When talking with both community experts and WIC participants, we created space for autonomy in how they engaged with us. We did this by both asking direct questions that helped fill in specific gaps in our own knowledge, and also inviting people to share their broad ideas, ask us questions, challenge us, and bring up what they thought we might be missing. As we expected, this pushed us to explore new directions for the appointment reminders we might not have otherwise considered, and ultimately, made our collective work stronger.
3) Listen to people
After identifying potential behavioral barriers using our previous research and work with WIC, we sought out the real experts – WIC participants. Because this work focused on designing specifically for barriers faced by Black families, we spoke with Black participants. Knowing that participants have valuable insights to share and have busy schedules to manage, we compensated them fairly for their time spent talking with us. When the pandemic forced us to conduct our conversations virtually rather than meet with participants at the WIC agency, we increased the stipend paid for interviews to cover the costs of scheduling a less convenient time to meet, as well as cover the costs of using data to connect from their personal electronic devices.
Truly listening to participants means giving them an equal seat at the design table and acting on what we hear from them. In conversations with WIC participants, we learned that some of our own favorite appointment reminder designs did not resonate as well as we imagined they would. For instance, we shared designs with participants that centered on two key goals: instilling a sense of belonging with WIC, and making it easier to reschedule appointments. Although participants appreciated the efforts of WIC staff to make them feel like they belong when they are at the WIC agency, they felt strongly that text messages weren’t the right tool for addressing issues of belonging.
“We wouldn’t take that seriously. Even though it’s nice, it’s just like, whatever, if I can come, I can.”
– WIC Participant, West Oakland
Instead, what was most important to participants were messages that included a phone number in the message so they could more easily reschedule on the spot when necessary.

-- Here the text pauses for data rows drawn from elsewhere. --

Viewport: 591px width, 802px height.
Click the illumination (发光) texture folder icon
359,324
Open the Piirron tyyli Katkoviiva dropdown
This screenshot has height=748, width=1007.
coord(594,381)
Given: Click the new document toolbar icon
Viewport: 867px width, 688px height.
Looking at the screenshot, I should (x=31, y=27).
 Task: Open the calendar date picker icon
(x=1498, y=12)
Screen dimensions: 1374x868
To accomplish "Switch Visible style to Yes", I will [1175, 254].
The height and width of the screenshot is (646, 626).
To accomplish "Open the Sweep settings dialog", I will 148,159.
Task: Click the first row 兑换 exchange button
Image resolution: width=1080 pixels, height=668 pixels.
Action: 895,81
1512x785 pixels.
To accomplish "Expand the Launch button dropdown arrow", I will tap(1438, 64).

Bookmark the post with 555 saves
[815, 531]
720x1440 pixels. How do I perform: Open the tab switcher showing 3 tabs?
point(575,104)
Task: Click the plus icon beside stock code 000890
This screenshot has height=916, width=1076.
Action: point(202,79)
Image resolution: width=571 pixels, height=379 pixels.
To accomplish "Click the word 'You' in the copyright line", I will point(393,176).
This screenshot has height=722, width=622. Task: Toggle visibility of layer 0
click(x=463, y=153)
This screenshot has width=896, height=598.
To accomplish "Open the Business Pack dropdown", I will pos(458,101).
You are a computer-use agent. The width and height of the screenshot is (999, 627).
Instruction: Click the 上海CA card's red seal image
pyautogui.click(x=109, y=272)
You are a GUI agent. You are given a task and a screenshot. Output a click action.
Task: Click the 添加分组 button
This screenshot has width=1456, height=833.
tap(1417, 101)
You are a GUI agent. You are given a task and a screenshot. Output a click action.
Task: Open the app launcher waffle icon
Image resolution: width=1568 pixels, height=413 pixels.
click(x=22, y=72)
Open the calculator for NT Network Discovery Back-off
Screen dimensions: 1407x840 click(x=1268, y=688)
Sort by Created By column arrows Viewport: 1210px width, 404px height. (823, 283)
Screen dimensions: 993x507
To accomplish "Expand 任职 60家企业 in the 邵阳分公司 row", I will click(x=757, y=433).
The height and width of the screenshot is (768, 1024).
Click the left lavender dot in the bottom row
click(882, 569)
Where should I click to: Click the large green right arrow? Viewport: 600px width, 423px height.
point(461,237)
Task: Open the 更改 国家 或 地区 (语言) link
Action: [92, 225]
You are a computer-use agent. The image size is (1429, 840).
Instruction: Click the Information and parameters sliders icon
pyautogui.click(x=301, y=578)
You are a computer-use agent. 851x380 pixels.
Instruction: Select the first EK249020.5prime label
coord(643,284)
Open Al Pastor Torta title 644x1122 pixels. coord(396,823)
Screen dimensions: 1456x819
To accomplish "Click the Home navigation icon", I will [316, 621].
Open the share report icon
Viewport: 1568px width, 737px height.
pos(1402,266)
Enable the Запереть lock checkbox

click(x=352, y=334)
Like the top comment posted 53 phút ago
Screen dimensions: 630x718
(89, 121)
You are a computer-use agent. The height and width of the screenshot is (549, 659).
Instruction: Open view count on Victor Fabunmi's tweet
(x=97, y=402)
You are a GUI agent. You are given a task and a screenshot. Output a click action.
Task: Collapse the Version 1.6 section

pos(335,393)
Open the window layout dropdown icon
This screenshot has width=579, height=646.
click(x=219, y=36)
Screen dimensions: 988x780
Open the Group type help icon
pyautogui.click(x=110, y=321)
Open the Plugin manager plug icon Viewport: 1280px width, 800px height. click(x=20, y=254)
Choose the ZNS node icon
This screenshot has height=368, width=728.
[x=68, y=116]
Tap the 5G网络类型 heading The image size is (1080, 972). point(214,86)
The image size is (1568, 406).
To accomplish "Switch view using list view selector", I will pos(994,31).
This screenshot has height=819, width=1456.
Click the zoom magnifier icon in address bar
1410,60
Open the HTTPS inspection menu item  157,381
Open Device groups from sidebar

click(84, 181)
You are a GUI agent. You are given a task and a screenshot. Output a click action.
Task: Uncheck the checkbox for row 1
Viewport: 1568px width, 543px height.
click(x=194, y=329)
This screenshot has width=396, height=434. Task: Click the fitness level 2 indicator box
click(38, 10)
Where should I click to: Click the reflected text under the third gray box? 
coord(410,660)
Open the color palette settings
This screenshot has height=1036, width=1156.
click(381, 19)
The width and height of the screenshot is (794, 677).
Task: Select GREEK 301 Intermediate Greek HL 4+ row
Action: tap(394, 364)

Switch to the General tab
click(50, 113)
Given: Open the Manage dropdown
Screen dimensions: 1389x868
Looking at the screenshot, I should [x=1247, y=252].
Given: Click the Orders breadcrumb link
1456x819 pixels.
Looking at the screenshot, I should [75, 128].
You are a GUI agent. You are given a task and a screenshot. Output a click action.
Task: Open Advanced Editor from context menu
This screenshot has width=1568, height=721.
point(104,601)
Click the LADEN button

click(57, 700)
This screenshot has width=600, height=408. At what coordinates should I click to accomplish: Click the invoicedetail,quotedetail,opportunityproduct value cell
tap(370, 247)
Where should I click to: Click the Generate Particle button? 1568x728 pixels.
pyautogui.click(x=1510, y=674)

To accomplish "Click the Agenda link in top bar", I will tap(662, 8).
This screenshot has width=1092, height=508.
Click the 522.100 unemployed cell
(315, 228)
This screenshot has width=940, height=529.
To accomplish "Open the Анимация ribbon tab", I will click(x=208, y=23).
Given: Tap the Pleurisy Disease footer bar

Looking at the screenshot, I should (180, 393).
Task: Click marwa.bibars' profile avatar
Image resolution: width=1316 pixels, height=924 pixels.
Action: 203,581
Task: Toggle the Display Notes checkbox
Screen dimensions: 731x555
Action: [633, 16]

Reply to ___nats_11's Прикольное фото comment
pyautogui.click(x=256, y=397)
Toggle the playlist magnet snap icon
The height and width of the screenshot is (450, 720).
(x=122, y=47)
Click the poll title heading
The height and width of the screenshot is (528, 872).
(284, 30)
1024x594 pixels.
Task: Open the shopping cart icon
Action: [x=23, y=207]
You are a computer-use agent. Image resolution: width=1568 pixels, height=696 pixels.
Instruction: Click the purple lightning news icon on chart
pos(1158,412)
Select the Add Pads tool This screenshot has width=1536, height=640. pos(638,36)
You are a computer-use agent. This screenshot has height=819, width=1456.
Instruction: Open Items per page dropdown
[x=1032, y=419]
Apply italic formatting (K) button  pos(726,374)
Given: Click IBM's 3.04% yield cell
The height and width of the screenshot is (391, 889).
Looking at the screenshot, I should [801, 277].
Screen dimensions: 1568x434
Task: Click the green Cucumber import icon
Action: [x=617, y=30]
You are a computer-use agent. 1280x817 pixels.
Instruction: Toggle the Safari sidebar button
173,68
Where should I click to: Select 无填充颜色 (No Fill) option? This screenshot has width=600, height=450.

“When we need to reschedule, and we don’t see someone telling us we can, we just don’t want to deal with it. So, we just don’t do it. This [message] is calming. Even with this not being a real scenario, just seeing this, it made me feel better.”
– WIC participant, San Bernadino
After receiving this feedback from participants, we discarded messages aimed at fostering belonging, and advised our WIC partners to instead use appointment reminders addressing administrative hassles, like rescheduling appointments.
A continuous process
Going forward, we plan to draw out more insights from this work and our other public benefits work to help generate more transformative change through policy design with our forthcoming policy lab, and plan to continue working toward safety net improvements that will help programs like WIC better serve all families with an equity-focused approach.
These three principles and our experience implementing them in California are by no means an exhaustive guide for integrating a focus on designing for equity into behavioral design work. Instead, we hope to be a resource and ongoing partner in refining approaches to designing for equity.